4. Resource use is not optimized
Sometimes, already allocated resources are not optimized. Either they are working on low priority projects, rather than the type of projects which meet organizational goals - or else they are doing ‘busy work'; in other words, they are not assigned challenging tasks according to their skill sets and responsibilities. A project manager needs to be aware of the project development and be able spot this.
5. Schedules/deadlines are unrealistic
Of course, unrealistic or tight deadlines are the “bête noir” of project management! They should be avoided at all costs. Planning, not only by taking into account project constraints, but also resource constraints (whether personal or professional) is essential for project teams.
6. Resources are assigned inconsistently
Allocating resources on a whim without analyzing incoming demands, understanding the priorities, or considering the organization's goals can be dangerous. Before assigning resources, it is important to have a holistic view of incoming demand and available resource capacity according to matching skillsets and roles.
7. Too many unplanned requests for resources
In many organizations, new projects do pop up every now and again. Some of these projects which are aligned to the organizations goals and strategy are important, and others are not. So, the first step towards resource management and planning is to get a handle on demand as well as prioritizing these projects, and then allocate resources accordingly.

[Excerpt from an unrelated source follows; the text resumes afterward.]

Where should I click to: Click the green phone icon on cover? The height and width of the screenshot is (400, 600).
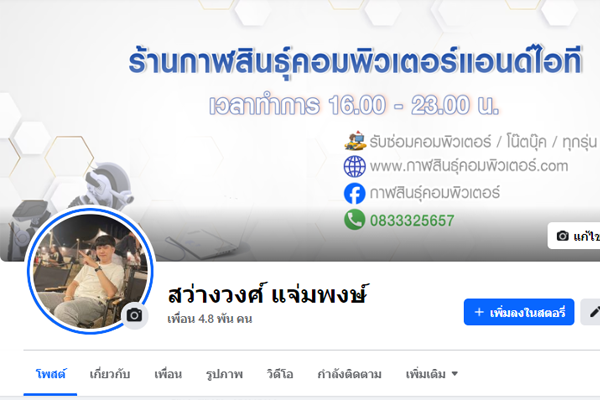point(354,220)
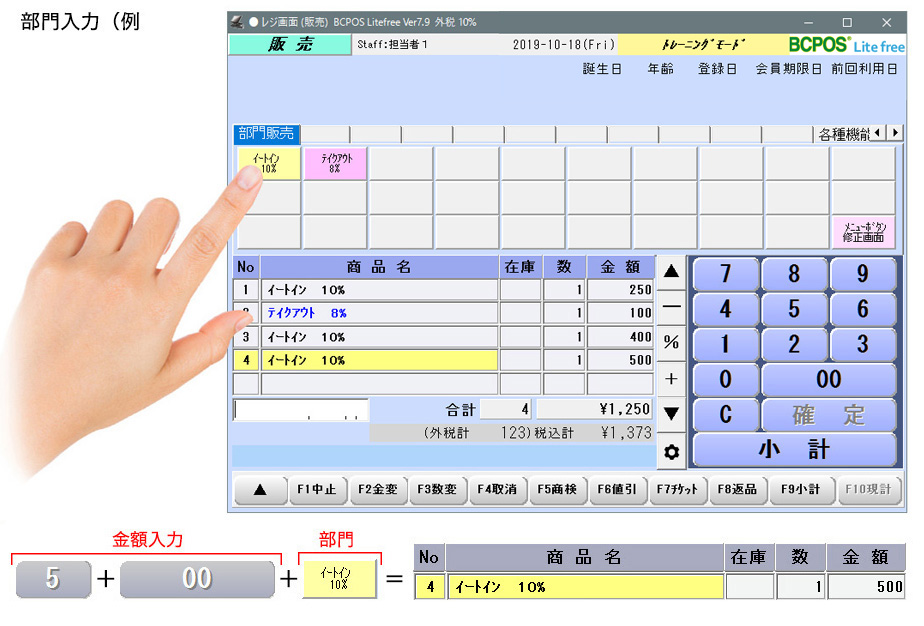Click the settings gear icon
Image resolution: width=924 pixels, height=626 pixels.
pyautogui.click(x=671, y=452)
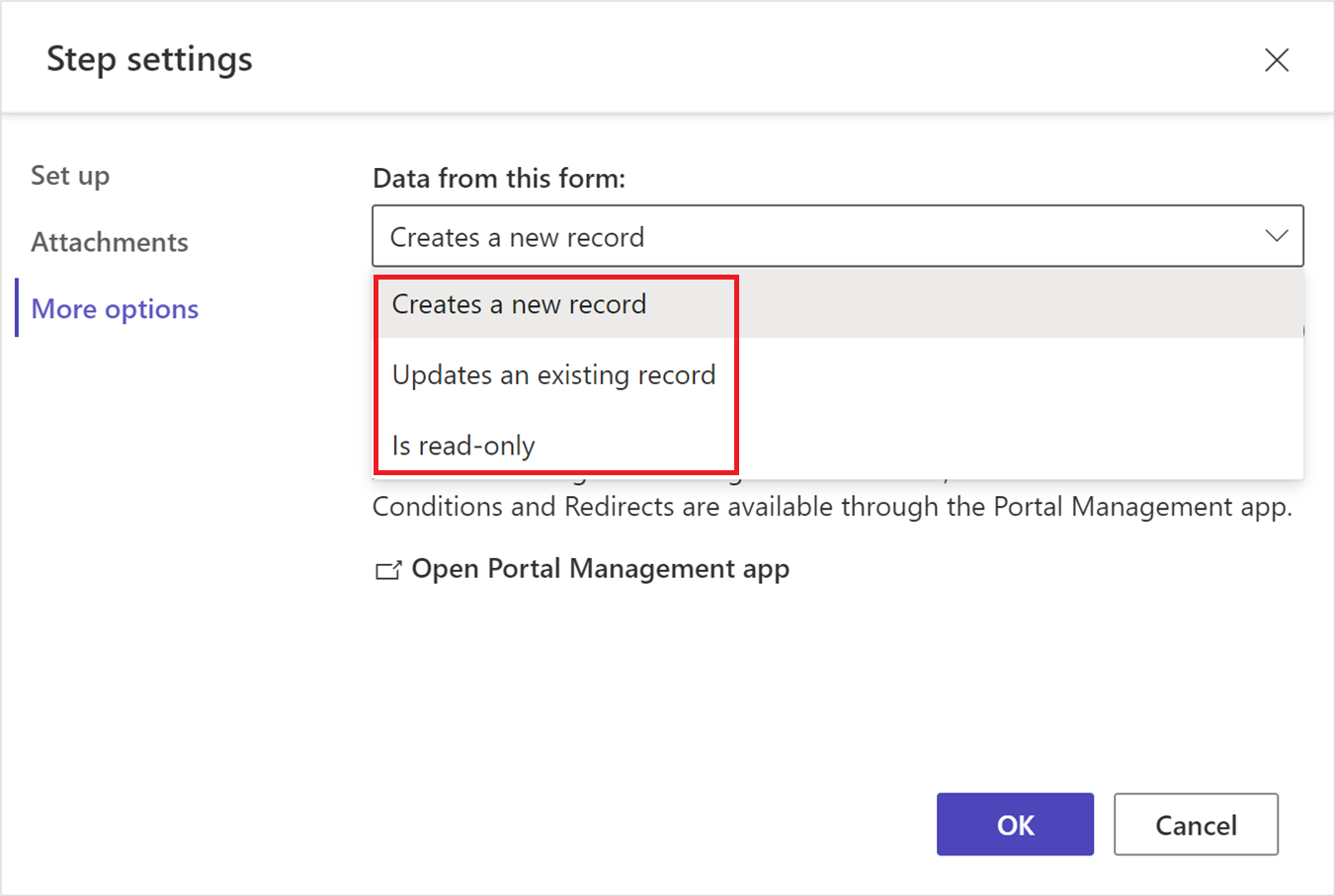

8. Shifting resources in response to unexpected problems
Again, in any organization that operates complex projects, unexpected problems and issues do crop up, which is quite natural. Even under the most efficient planning, unforeseen challenges will always be an issue. That doesn't mean one should react by shifting resources here and there sporadically. It is still essential to get a good grasp on demand and requests, and create a planned response, ideally under a robust project management methodology.
9. Resource utilization is poorly documented
While managing projects, it is important to regularly and accurately document all resource utilization and allocation. In many organizations, this is done manually on lengthy spreadsheets, often containing human errors. This is why an organization at the higher end of the project management maturity scale should be relying on purpose built software, rather than spreadsheets, to document resource allocation and utilization. Errors are much less likely to grow and cause problems with allocation down the line at portfolio management level, if the data is recorded in a dedicated tool.
10. The transition process for shared resources is inadequate
Shared resources, working for different departments and different projects, are common in project management. Often shared resources are hopping from project to project without any adequate transition process or project plan.
Any company, large or small, will experience these issues on some level during their resource management journey. They will often form a business case for the organization to build upon and bring about some real changes. The key is to spot them and react appropriately, with the right planning, project management tools, and people for the job.